DATA ::
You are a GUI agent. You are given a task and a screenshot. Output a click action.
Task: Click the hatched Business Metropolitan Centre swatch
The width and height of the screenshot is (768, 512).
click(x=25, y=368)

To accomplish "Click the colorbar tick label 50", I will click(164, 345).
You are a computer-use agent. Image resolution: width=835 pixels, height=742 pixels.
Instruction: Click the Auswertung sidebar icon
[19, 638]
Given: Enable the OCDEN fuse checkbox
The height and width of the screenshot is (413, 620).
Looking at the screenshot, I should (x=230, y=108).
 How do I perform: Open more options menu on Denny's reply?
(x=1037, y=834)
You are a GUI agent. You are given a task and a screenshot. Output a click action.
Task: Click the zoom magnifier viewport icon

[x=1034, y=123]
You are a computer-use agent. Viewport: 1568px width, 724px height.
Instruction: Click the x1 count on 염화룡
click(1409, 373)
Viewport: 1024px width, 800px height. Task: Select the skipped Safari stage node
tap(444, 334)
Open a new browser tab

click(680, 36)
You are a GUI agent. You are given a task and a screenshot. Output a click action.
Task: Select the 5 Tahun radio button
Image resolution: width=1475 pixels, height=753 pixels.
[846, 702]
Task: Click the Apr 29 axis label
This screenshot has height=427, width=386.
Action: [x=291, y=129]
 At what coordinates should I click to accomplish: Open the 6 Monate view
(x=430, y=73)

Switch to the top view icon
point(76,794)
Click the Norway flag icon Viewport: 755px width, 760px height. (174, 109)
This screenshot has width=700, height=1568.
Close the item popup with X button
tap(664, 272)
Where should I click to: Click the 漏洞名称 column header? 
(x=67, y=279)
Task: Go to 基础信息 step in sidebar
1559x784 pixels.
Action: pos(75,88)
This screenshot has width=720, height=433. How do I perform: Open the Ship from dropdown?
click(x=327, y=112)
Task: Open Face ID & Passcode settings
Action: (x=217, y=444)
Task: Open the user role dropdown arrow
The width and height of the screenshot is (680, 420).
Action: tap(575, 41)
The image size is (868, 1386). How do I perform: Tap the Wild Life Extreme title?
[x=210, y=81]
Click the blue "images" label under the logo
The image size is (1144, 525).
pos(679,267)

ABOUT THIS EXERCISE ::
Nothing should appear in the output except the lines from the one with "Task: Go to 基础信息 step in sidebar" through the end of the records above, copied exactly.

TASK ANSWER ::
Task: Go to 基础信息 step in sidebar
1559x784 pixels.
Action: pos(75,88)
This screenshot has width=720, height=433. How do I perform: Open the Ship from dropdown?
click(x=327, y=112)
Task: Open Face ID & Passcode settings
Action: (x=217, y=444)
Task: Open the user role dropdown arrow
The width and height of the screenshot is (680, 420).
Action: tap(575, 41)
The image size is (868, 1386). How do I perform: Tap the Wild Life Extreme title?
[x=210, y=81]
Click the blue "images" label under the logo
The image size is (1144, 525).
pos(679,267)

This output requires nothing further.